# Orange Wheels - new car 'broker' - discounted prices on new cars



## VW Golf-Fan (Aug 3, 2010)

Well it's all thanks to the guys at *Orange Wheels* that got me a fantastic deal on my Golf with around a £3,000 saving on typical list/target price.

Basically you pick a car you are interested in & they put you in touch with a dealer who is able to source you one from one of their dealerships that is willing to sell at discounted prices, you don't pay OW a penny! 

They only deal in brand new vehicles. :thumb:

http://www.orangewheels.co.uk/


----------



## Philb1965 (Jun 29, 2010)

I used them a couple of years ago for my 370z...very good service, took the haggle out of the deal, which I hate.


----------



## Rob_Quads (Jul 17, 2006)

How much did you save on the 370z?


----------



## SteveTDCi (Feb 8, 2006)

Not bad, it's very similar to the discount we get on them, but just a touch more. Vauxhall are very keen on discounts as are Citroen.


----------



## Philb1965 (Jun 29, 2010)

Rob_Quads said:


> How much did you save on the 370z?


£3.5k at the time which was great. Their current deals:

http://www.orangewheels.co.uk/buy-new/nissan-370z.html

Unless you want brand new I would look at a nearly new, there are some good deals out there at the moment.

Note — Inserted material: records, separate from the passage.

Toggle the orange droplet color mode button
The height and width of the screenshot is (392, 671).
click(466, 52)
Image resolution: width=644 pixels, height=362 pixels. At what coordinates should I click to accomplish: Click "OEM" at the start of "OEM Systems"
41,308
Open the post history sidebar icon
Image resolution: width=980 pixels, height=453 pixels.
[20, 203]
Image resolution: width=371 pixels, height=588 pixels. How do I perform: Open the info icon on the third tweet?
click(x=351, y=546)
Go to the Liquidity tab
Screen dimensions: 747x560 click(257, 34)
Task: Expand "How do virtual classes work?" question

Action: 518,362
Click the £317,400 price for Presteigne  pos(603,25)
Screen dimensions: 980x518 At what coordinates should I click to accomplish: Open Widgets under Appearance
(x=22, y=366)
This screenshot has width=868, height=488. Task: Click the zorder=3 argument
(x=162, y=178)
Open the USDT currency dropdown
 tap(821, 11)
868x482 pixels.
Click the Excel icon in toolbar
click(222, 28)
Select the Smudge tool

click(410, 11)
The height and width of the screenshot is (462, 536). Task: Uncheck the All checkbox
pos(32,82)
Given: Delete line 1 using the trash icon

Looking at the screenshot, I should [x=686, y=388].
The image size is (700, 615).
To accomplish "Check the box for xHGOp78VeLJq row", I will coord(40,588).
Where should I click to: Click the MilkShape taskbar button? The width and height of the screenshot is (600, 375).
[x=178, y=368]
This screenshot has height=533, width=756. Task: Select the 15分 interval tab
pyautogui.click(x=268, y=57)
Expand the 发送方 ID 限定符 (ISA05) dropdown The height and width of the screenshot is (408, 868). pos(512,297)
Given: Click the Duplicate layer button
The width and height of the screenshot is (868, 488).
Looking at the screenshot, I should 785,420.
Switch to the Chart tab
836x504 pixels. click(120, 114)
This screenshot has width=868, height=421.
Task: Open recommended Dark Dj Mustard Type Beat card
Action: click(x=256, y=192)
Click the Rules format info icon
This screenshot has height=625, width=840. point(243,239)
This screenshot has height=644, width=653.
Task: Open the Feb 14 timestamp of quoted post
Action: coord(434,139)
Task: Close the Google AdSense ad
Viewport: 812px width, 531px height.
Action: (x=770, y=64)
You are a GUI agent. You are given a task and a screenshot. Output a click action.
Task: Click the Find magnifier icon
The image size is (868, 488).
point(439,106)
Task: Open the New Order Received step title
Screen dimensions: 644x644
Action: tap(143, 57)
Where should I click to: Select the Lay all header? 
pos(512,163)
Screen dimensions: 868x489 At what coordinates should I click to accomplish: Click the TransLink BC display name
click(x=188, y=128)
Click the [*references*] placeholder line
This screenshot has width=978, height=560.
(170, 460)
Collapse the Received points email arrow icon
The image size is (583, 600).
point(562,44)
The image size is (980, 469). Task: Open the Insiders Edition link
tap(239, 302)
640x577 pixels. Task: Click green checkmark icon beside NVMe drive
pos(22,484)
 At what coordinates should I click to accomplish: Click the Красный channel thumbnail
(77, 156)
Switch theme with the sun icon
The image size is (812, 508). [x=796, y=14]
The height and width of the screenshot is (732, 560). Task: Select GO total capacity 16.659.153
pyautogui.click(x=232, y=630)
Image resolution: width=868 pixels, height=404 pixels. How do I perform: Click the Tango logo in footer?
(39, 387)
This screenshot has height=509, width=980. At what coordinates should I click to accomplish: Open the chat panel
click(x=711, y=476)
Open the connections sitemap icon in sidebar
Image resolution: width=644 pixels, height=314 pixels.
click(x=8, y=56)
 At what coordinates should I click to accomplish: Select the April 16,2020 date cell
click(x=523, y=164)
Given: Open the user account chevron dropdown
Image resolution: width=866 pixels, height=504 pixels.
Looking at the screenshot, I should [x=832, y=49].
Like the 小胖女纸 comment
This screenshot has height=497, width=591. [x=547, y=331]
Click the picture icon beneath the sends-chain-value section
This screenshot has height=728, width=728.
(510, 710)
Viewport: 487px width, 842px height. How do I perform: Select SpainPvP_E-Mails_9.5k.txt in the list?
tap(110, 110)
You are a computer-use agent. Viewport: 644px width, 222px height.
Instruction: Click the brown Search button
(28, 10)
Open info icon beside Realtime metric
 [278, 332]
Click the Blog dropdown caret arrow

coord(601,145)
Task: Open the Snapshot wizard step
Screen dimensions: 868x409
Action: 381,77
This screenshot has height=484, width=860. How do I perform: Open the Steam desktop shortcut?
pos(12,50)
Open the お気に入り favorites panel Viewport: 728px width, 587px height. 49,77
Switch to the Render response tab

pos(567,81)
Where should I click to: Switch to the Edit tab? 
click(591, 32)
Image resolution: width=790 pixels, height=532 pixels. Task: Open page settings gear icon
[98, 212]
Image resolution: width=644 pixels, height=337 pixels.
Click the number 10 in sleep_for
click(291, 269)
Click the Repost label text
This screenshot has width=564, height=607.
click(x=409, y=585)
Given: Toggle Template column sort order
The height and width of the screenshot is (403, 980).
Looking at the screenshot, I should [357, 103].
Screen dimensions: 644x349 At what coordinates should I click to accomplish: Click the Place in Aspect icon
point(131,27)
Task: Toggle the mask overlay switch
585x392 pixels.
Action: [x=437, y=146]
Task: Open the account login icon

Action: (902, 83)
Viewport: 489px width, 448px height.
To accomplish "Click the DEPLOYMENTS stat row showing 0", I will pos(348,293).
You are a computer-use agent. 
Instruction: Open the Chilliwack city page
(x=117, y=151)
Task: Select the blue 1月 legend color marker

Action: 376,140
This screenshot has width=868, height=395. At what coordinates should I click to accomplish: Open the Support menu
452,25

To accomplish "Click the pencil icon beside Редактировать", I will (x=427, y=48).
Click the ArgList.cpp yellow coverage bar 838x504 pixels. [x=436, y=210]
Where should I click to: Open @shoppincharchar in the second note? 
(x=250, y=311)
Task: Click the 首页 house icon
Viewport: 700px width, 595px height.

Sub £25k.


----------



## VW Golf-Fan (Aug 3, 2010)

Sorry I forgot to add that Orange Wheels only specialise in brand new car sales - so this may put a few people off seeing as they don't always prefer to buy new.

Personally, I only ever buy brand new cars - as long as I can afford it.


----------



## SteveyG (Apr 1, 2007)

VW Golf-Fan said:


> Sorry I forgot to add that Orange Wheels only specialise in brand new car sales - so this may put a few people off seeing as they don't always prefer to buy new.
> 
> Personally, I only ever buy brand new cars - as long as I can afford it.


Could you not have got a 6 month old GTD for the same price though?


----------



## Avanti (Jan 17, 2006)

SteveyG said:


> Could you not have got a 6 month old GTD for the same price though?


The OP already mentioned that he will buy brand new where possible, I suppose you could buy the gtd, and report back how great it is?
Remember folks, if people don't buy brand new then there will be no previously owned cars for the rest of us. :speechles


----------



## VW Golf-Fan (Aug 3, 2010)

SteveyG said:


> Could you not have got a 6 month old GTD for the same price though?


To be honest I never thought about buying a second hand GTD!  Even though the GTD is my favourite spec of Golf, it is more than my budget allows sadly, so that's why I got the 'Match' as a substitute spec.

I think you'll struggle to get a second hand GTD for less than £19,000 - they seem to cost as much as they do new.  :doublesho



Avanti said:


> Remember folks, if people don't buy brand new then there will be no previously owned cars for the rest of us.


Very valid point!


----------



## SteveyG (Apr 1, 2007)

VW Golf-Fan said:


> To be honest I never thought about buying a second hand GTD!  Even though the GTD is my favourite spec of Golf, it is more than my budget allows sadly, so that's why I got the 'Match' as a substitute spec.
> 
> I think you'll struggle to get a second hand GTD for less than £19,000 - they seem to cost as much as they do new.  :doublesho


Ah ok. I didn't check prices before posting - just assumed it would have dropped in price enough.


----------